The company eventually agreed to an all-cash deal for $80 a share, or $6 billion, from private equity funds Stone Point Capital and Insight Partners. That deal was less than the $86 per share cash-and-stock offer by CoStar Group. However, CoreLogic opted for the certainty of the all-cash go-private transaction due to antitrust concerns. CoStar tried to sweeten its deal by increasing the cash component and increasing its offer to $89.94 per share but ultimately walked away as mortgage rates started rising.
A big-time debt deal
Now that the bidding war for CoreLogic has ended, the winners are lining up long-term financing. They're seeking to raise $4 billion to fund the go-private transaction, which is the largest acquisition-related debt financing launched since Zayo Group issued $4.75 billion in debt in February 2020 to fund its $13.4 billion privatization transaction led by several investment funds.
The debt offering is one of several big bond deals in recent weeks as the credit markets remain wide open and borrowers tap near record-low interest rates and yield-thirsty credit investors.
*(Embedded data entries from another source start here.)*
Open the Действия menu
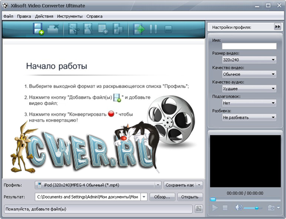286x219 pixels. [44, 17]
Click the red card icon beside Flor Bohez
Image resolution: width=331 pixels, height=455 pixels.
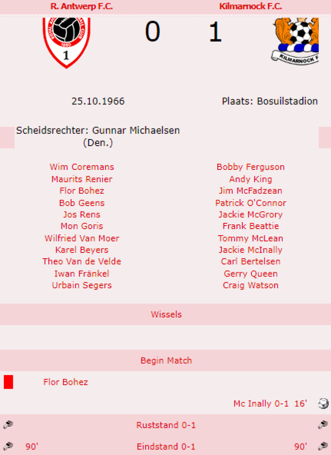pos(8,382)
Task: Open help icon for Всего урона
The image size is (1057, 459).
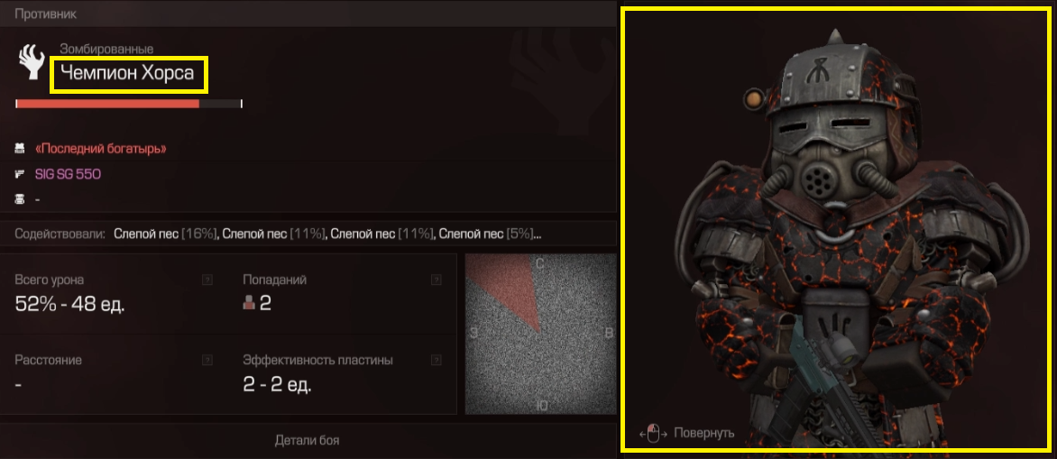Action: pyautogui.click(x=207, y=280)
Investment bank Barclays (NYSE: BCS) predicts the leveraged loan market will top $860 billion this year, well in excess of 2013's record of around $700 billion.
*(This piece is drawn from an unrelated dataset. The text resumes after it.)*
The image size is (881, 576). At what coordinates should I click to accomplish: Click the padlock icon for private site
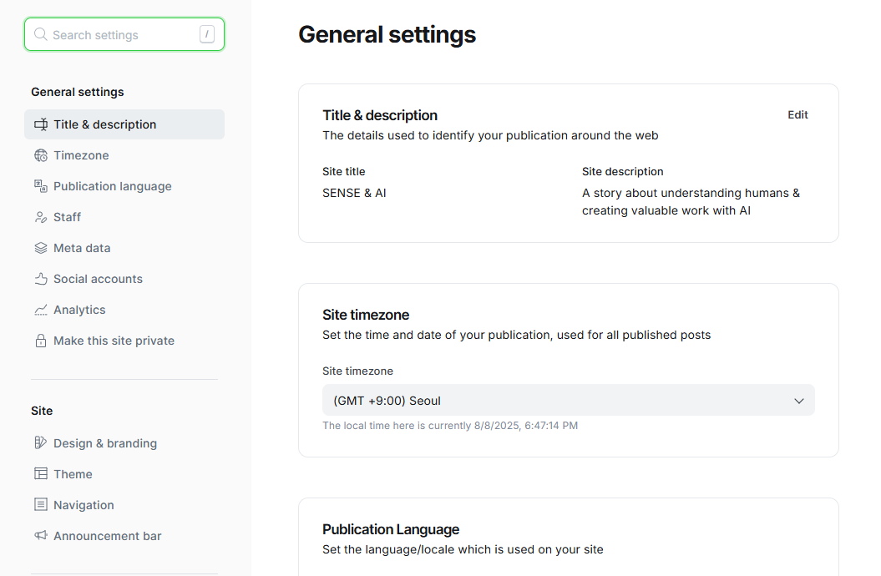point(40,341)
One of the potential drivers of this year's borrowing binge could be the real estate sector. Investor groups are sitting on an enormous amount of cash that they can leverage at low interest rates to make acquisitions. That could drive an acceleration of M&A activity in the real estate investment trust (REIT) sector, which has already seen a surge in go-private transactions this year.
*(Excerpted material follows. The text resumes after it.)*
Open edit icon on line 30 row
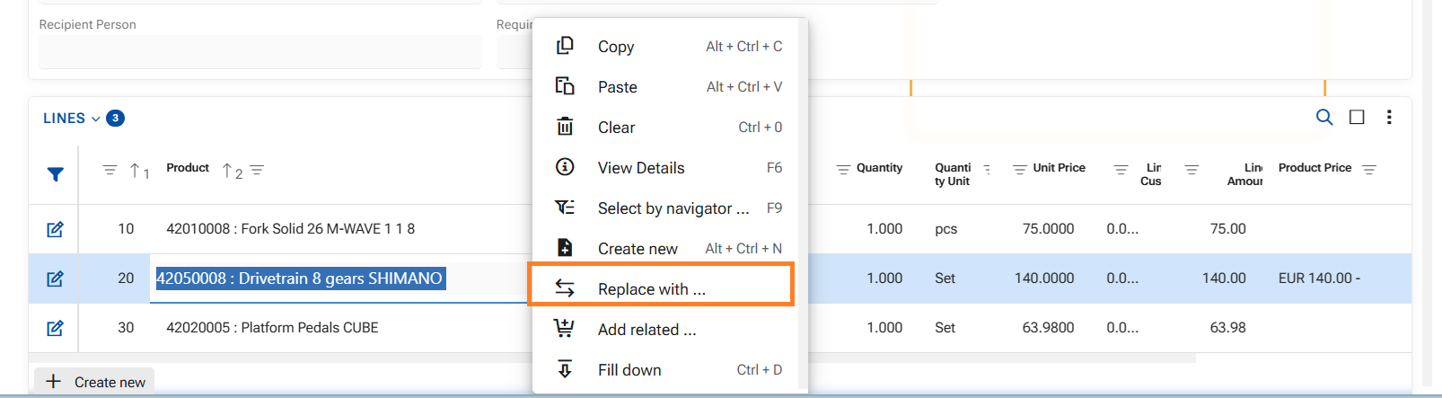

For example, private equity firms Blackstone Group (NYSE: BX) and Starwood Capital are teaming up to buy hospitality REIT Extended Stay America (NASDAQ: STAY) for $6 billion in cash. Meanwhile, Brookfield Asset Management (NYSE: BAM) and its institutional partners agreed to privatize its publicly traded real estate affiliates, Brookfield Property Partners (NASDAQ: BPY) and Brookfield Property REIT (NASDAQ: BPYU), in a cash-and-stock deal valued at about $6.5 billion. Finally, another investor group has offered to take office REIT Columbia Property Group (NYSE: CXP) private in an all-cash deal valued at $2.24 billion.
A sign of things to come
With the credit markets wide open, strategic and financial investors have tremendous firepower to go shopping. That's evident in the CoreLogic saga, where its shareholders benefited from a fierce bidding war, driven in part by the winner's expectation that they could tap the debt markets to finance a significant portion of the purchase price at an attractive rate.
This outcome suggests we could see several more deals in the real estate sector this year. That wheeling and dealing could drive compelling returns for real estate stock investors this year, as it could push valuations across the industry higher as more deals get done.